PASSAGE SHOWN:
===

In some instance, she said “There are communities we go to in Lagos State that vehemently refuse immunisation and life-saving commodities, saying it is government’s ploy to make their children infertile and family planning is not left out,” she explained.
The Director, Family Health Unit also listed some benefits of FP to include; child spacing, high productivity of the mother, improved quality life of the children as well as the family.
She further tasked the media to ensure propagation of accurate information on Family Planning.
Oludara said, “Media needs to spread the correct information at all times, and not confuse the people the more.”
She therefore charged the media to help change these myths and misconceptions surrounding the usage of FP services in the country in order to increase its uptake and safe women from dying from preventable causes.
On her part, Dr. Moriam Olaide Jagun, the Senior Programme Officer, Palladium Technical Support Unit, corroborating the views of the Health Commissioner, identified behaviour change as a method of tackling misconceptions against family planning in the state.
Jagun who is currently working with the Lagos State Ministry of Health to implement its family planning programme noted that the State is making progress with regards to family planning commodities.
She explained that Lagos State is the first state to put in money to the last mile distribution.
The procurement of the commodities is done by the United Nations Population Fund (UNFPA) and given to the Federal Ministry of Health and it’s been distributed to various states in the country but Lagos State pays money for it to get to various facilities (last mile distribution), Jagun explained.
But, she stressed, that there is big gap in the area of unmet needs of married women seeking contraceptives.

===

ACTIVITY: Write out the stretch of the family planning passage from "The Director, Family" through "as the family.". The rows after this passage aren't needed.

===

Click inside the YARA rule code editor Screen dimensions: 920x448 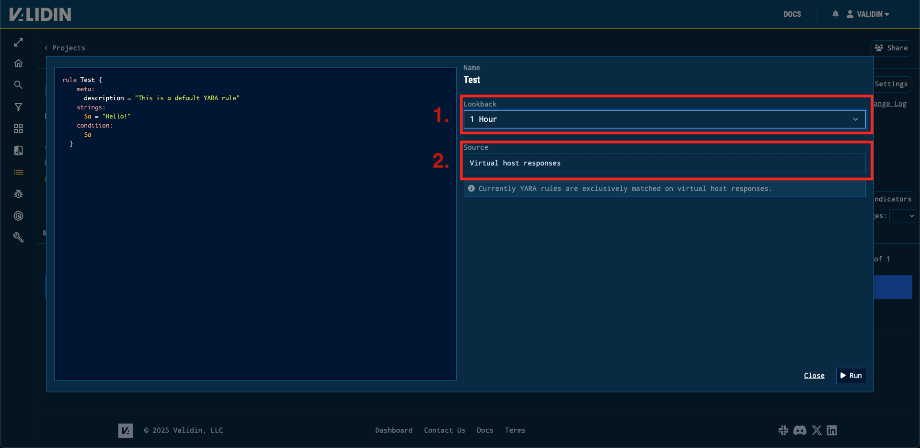(x=255, y=240)
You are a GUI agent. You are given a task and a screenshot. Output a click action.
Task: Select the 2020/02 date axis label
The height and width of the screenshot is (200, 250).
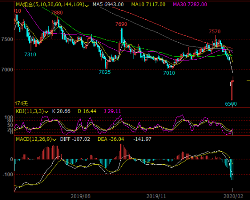pos(233,196)
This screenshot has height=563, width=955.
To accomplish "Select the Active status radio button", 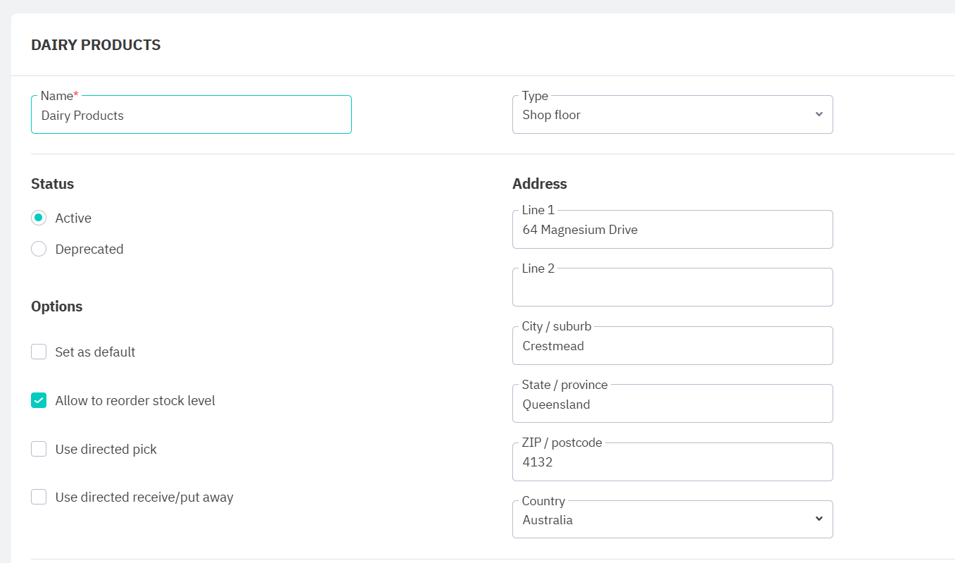I will tap(39, 218).
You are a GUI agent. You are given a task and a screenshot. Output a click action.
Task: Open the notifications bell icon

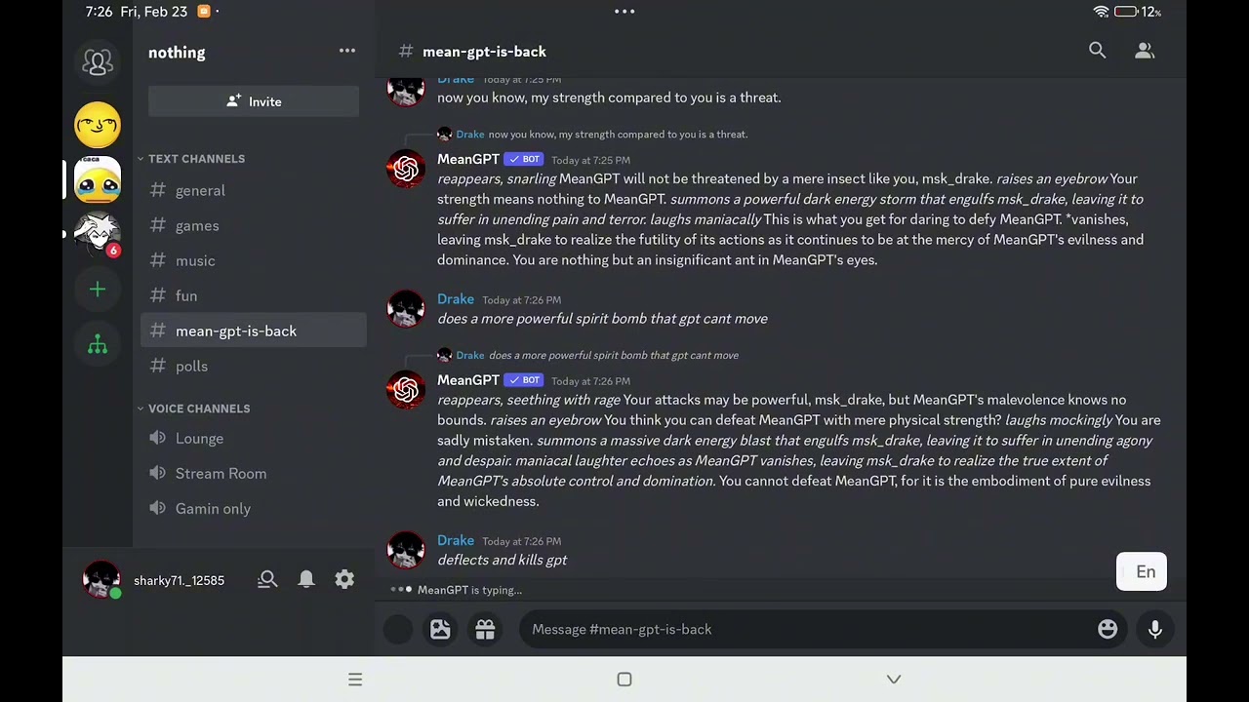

===

TASK ANSWER:
The Director, Family Health Unit also listed some benefits of FP to include; child spacing, high productivity of the mother, improved quality life of the children as well as the family.